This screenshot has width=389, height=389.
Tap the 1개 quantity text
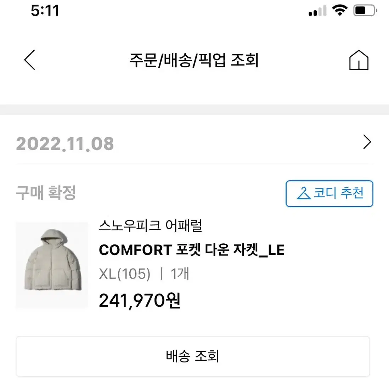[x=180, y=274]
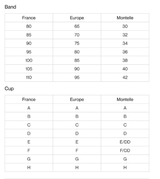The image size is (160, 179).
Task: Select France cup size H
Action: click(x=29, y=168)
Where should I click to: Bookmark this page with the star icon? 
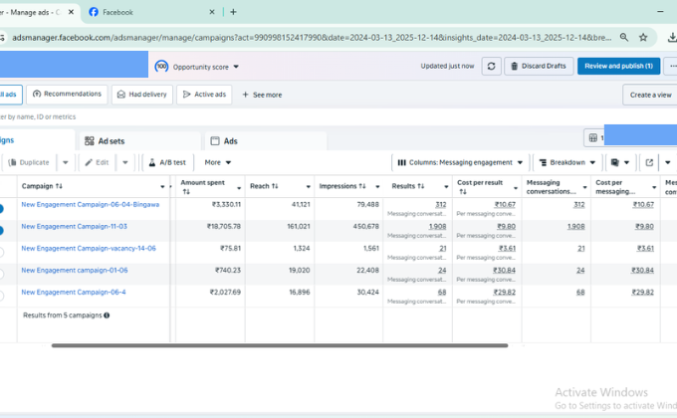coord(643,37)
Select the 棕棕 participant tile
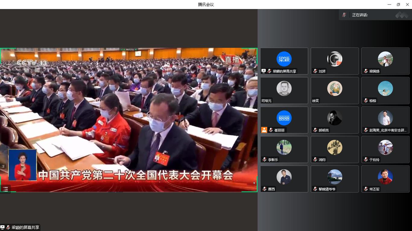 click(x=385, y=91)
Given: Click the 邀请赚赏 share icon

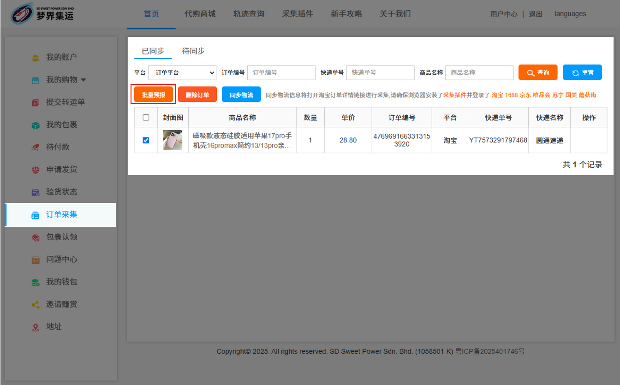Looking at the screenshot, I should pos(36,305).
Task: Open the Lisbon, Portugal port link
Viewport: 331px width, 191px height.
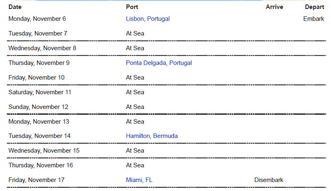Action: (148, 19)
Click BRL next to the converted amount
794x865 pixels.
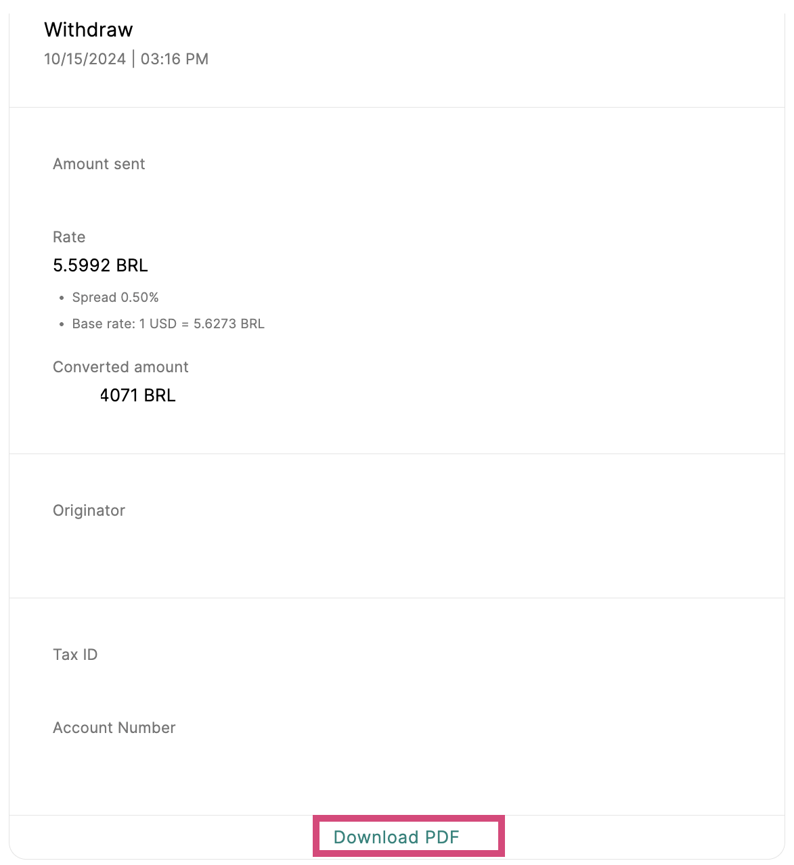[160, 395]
==============================
▸ **Work request**
Retype exactly, and only, the lines from the one containing "Given: Click the 邀请赚赏 share icon" through the end of the records above. Pictures stay out of the copy.

▸ **Output of the task**
Given: Click the 邀请赚赏 share icon

Looking at the screenshot, I should pos(36,305).
Task: Open the Lisbon, Portugal port link
Viewport: 331px width, 191px height.
Action: (148, 19)
Click BRL next to the converted amount
794x865 pixels.
[160, 395]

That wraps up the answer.